▶ [Text]:
····················

Christopher Martin, 19, started working at Cup Foods on Chicago Avenue in Minneapolis, Hennepin County, Minnesota, United States as a clerk in January 2020. While working there on May 25, 2020, he accepted a counterfeit $20 bill from George Perry Floyd Jr., who was buying cigarettes.
Martin told his manager about the situation and Floyd refused to return to the store to talk to the manager. The Minneapolis Police Department received a report about the customer with a counterfeit $20 bill.
Minneapolis Police Department officers Derek Michael Chauvin, 44, Thomas K. Lane, 37, Tou Thao, 34, and J. Alexander Kueng, 26, responded to the scene and arrested Floyd, who apparently matched the suspect’s descriptions. It was a deadly encounter witnessed by several bystanders and streamed on Facebook Live.
For 9 minutes and 29 seconds, Chauvin knelt on the neck of Floyd. The latter repeatedly tried to tell the cops that he could not breathe.
About an hour and a half later, Floyd was pronounced dead at the Hennepin County Medical Center in Minneapolis. He was 46.
It was in that same hospital where Chauvin met his wife Kellie Chauvin, who is of Hmong descent. She was an employee in that hospital when he brought a suspect there for a health check before arrest.
On May 26, 2020, the Federal Bureau of Investigation launched an investigation. On the same day, the Minneapolis Police Department fired Derek, Thao, Lane and Kueng.



Floyd was born in Fayetteville, North Carolina USA to George Perry Floyd Sr. and Larcenia “Cissy” Jones Floyd. George Jr. has four siblings.
In 1975, George Sr. and Cissy separated. After that, she and his children moved to the Cuney Homes, a public housing complex in Houston, Texas, USA.
In 1993, George Jr. graduated from Jack Yates Senior High School in Houston. He was co-captain of the school’s basketball team.
For two years, George Jr. attended South Florida Community College in Avon Park, Highlands County, Florida, USA on a football scholarship. He also played on the school’s basketball team.
In 1995, George Jr. transferred to Texas A&M University–Kingsville in Kingsville, Kleberg County, Texas. He also played basketball there before dropping out.

····················

▶ [Data excerpts]:
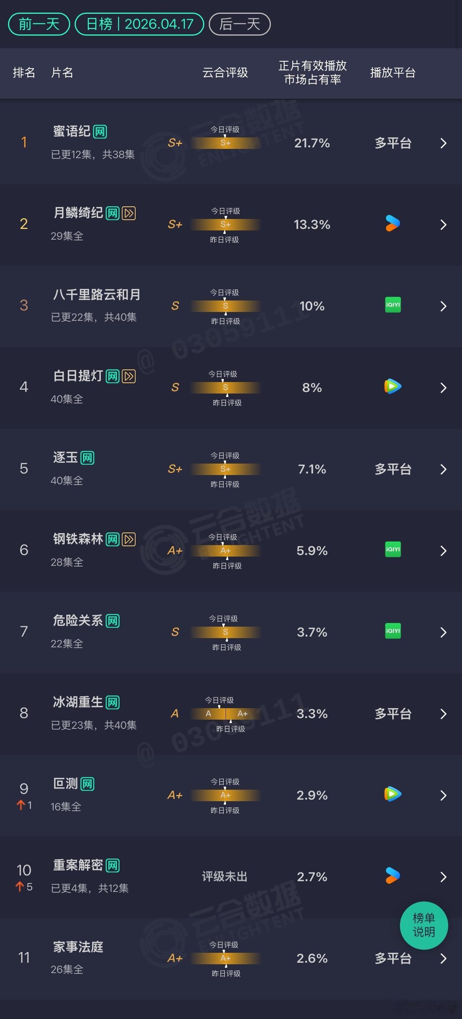The width and height of the screenshot is (462, 1019).
Task: Click iQIYI icon in 八千里路云和月 row
Action: [x=393, y=305]
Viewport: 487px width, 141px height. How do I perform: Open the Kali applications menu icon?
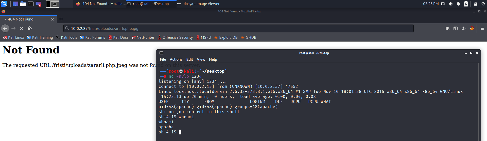4,4
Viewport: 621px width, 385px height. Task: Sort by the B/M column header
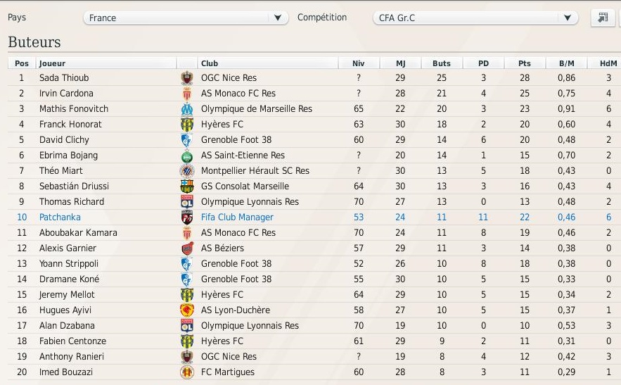point(566,63)
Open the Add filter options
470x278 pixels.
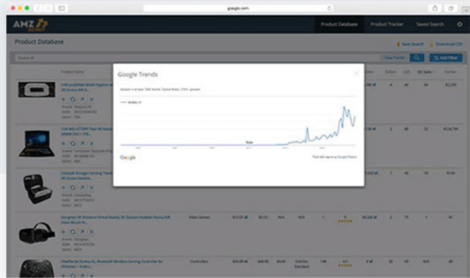click(446, 58)
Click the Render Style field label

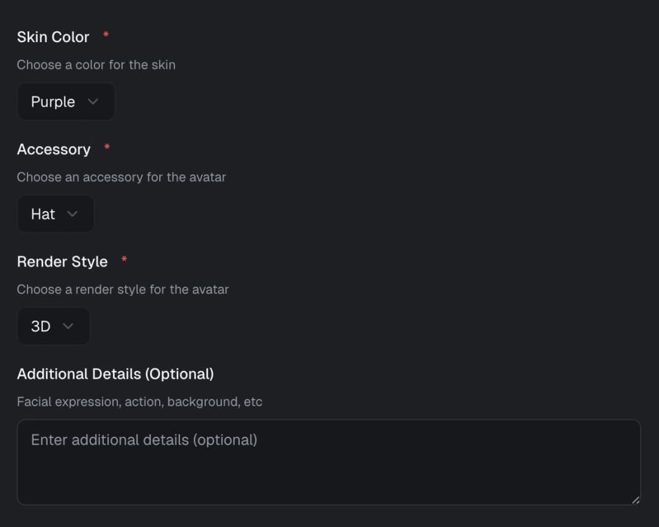[x=62, y=262]
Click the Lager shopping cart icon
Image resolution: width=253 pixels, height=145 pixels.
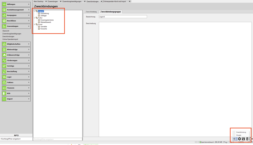click(x=4, y=77)
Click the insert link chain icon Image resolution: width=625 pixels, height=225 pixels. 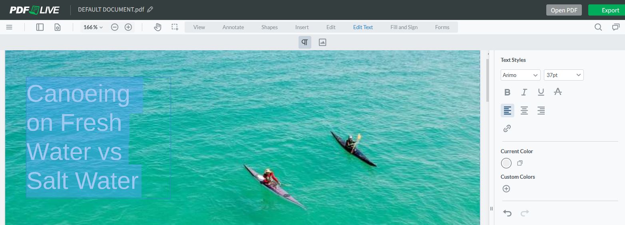click(x=507, y=128)
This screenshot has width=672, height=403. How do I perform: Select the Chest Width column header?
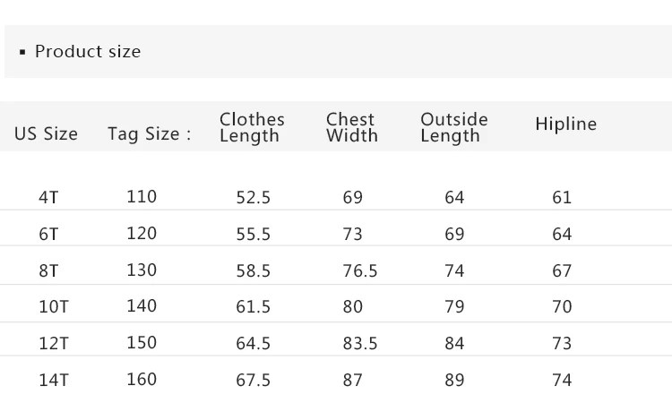click(351, 127)
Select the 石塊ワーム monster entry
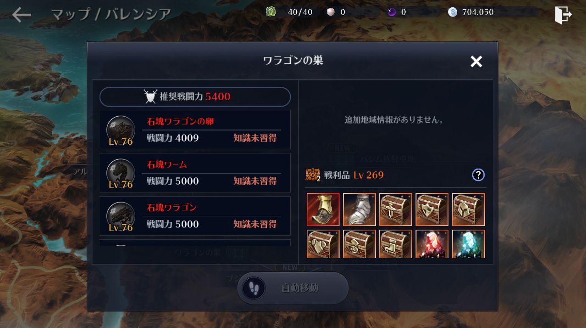Image resolution: width=586 pixels, height=328 pixels. 195,173
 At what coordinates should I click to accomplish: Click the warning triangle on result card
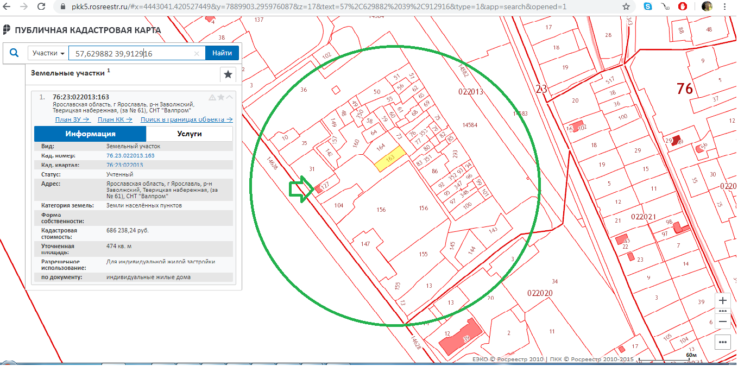[212, 97]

····················

▶ [Exercise requirements]: Reproduce word for word the stretch of the George Floyd text from "For two years, George" through "before dropping out.".

▶ [Result of the task]:
For two years, George Jr. attended South Florida Community College in Avon Park, Highlands County, Florida, USA on a football scholarship. He also played on the school’s basketball team.
In 1995, George Jr. transferred to Texas A&M University–Kingsville in Kingsville, Kleberg County, Texas. He also played basketball there before dropping out.